Given that Angus and I match John Madden in cumulative age, it came as no surprise that we were a tad cynical, and perhaps skeptical of the device that promises to do it all. After all, dialing a touch screen phone when driving is kind of difficult, and of course our senses have been programmed to use the 12-key pad.
Chattering like yentas aside, we did marvel at the phone’s user interface – fluid, dynamic and simple. The kind of fluid dynamism you can see in the Apple TV or on Front Row. It might be worth whatever it cost to build.
The New, Fluid Interface
The commonality amongst those three is their ability to bring into focus the feature or functionality that you want to use, and fading the rest in the background. The simplicity triggers usage almost intuitively. While these are three Apple products, they portend a new trend, the emergence of a more fluid and active user interface.
Apple is not alone in thinking along these lines, because you can find other examples, though not quite as polished or fully evolved.
The Nokia N80 and N73 have a multimedia key that opens up a multifunction window that is navigated using a tiny navigation stick. Some of the Sony Ericsson phones have an almost-dynamic UI, and so does the BlackBerry Pearl from T-Mobile; they only limit it to the Faves feature. A few phones from Samsung and LG have dabbled in this, though most have stopped short of Apple’s efforts.
It is easy to have a static interface when all you want to do is look up a phone number or send a text message. The emergence of the active and fluid user interface stems from the trend that the devices are becoming multifunctional, and complex.

> **Listed entries**
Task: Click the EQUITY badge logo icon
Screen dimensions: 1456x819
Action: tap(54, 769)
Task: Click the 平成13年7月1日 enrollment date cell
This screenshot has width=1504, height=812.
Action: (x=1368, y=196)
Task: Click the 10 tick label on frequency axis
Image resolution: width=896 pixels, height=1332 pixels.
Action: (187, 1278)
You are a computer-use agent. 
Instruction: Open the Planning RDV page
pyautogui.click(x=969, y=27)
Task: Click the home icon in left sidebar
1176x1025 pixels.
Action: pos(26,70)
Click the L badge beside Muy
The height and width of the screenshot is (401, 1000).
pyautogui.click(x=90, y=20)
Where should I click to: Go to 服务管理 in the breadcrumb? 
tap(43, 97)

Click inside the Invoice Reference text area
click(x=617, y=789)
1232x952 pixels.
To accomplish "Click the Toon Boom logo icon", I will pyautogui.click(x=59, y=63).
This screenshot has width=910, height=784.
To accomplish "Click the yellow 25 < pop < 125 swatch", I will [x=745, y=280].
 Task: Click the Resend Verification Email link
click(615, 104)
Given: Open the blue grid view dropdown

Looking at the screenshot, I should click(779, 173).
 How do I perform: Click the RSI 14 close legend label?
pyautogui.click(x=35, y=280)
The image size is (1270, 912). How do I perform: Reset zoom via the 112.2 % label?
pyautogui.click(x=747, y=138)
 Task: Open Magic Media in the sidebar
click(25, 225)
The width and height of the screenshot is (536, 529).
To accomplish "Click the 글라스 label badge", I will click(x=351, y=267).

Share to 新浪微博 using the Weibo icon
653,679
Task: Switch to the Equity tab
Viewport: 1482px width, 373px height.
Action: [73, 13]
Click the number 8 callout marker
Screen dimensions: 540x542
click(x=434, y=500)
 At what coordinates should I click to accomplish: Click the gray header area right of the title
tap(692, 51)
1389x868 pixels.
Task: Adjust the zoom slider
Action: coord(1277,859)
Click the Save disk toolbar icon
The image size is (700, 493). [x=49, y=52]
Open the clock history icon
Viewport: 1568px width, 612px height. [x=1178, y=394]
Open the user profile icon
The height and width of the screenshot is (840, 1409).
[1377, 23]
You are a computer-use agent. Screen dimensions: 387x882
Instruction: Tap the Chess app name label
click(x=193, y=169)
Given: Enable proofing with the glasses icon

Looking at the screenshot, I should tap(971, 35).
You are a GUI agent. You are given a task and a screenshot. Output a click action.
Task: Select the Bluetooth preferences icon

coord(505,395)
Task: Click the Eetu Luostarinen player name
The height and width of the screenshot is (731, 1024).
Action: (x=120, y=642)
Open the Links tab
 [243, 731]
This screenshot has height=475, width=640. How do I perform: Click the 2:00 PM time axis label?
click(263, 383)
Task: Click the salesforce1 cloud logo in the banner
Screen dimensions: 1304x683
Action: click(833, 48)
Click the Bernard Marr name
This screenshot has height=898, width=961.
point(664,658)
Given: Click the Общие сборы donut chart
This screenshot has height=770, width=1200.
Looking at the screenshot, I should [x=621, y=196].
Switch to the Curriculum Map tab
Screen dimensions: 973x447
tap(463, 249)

> **Challenge**
Extend the article on fluid phone interfaces with a few more paragraphs, continuing from its last sentence.

> **Response**
One of the big challenges when it comes to adoption of converged devices has been their complex and confounding user interfaces. Citizens would happily sacrifice convenience of one-device-to-do-it- all in favor of simplicity.
This is especially so in the case of mobile phones that are now masquerading as everything from music players to Internet tablets. To navigate through the wide array of features using a classic user interface is quite challenging.
Intelligent storage drives and multifunction CE devices are also ideal for this new fluid interface, only exposing the functionality you want to use. The gaming consoles have been testing this idea and we can very well expect more UI experimentation in the near future.
Not Just for Devices
The fluid interface is not just for devices, and thanks to Web 2.0 technologies like Ruby and Ajax, you are also seeing the fluidity come to web and web applications, and perhaps it will soon trickle down to enterprise applications.
Netvibes and Pageflakes are good examples of rudimentary interfaces that depend on fluidity. Digg Spy and Cloud View are other examples of a fluid UI. The commonality between all these services is that they are dealing with massive amounts of information, just like the new CE devices.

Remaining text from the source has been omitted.